** What is being asked **
Please write out only the lines running from the one with "Mastère Game Art (203, 2388)" through the last line of the listing, each exactly as given.

□ □ □ □ □

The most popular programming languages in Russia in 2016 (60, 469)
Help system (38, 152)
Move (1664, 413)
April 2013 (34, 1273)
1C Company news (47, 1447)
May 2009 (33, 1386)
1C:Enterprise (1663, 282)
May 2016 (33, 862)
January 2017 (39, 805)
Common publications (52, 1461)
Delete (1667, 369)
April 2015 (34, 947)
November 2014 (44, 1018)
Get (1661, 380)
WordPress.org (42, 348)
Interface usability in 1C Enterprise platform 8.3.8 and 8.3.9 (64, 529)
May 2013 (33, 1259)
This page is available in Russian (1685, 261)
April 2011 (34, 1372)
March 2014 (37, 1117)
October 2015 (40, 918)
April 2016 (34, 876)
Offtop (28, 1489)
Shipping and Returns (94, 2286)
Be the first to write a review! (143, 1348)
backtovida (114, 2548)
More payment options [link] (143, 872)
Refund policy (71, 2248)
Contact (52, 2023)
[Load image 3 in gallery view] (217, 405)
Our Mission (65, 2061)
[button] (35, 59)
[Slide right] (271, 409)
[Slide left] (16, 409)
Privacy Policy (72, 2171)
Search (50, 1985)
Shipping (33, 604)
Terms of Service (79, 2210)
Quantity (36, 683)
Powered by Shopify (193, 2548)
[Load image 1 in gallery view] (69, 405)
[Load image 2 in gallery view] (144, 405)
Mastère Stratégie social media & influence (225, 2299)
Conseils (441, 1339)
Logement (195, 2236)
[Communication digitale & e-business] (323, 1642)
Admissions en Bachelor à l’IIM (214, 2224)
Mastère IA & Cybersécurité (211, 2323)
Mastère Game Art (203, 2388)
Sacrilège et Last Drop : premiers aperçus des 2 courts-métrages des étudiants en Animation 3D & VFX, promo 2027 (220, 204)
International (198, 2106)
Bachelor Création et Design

□ □ □ □ □

** Task response **
Mastère Game Art (203, 2388)
Sacrilège et Last Drop : premiers aperçus des 2 courts-métrages des étudiants en Animation 3D & VFX, promo 2027 (220, 204)
International (198, 2106)
Bachelor Création et Design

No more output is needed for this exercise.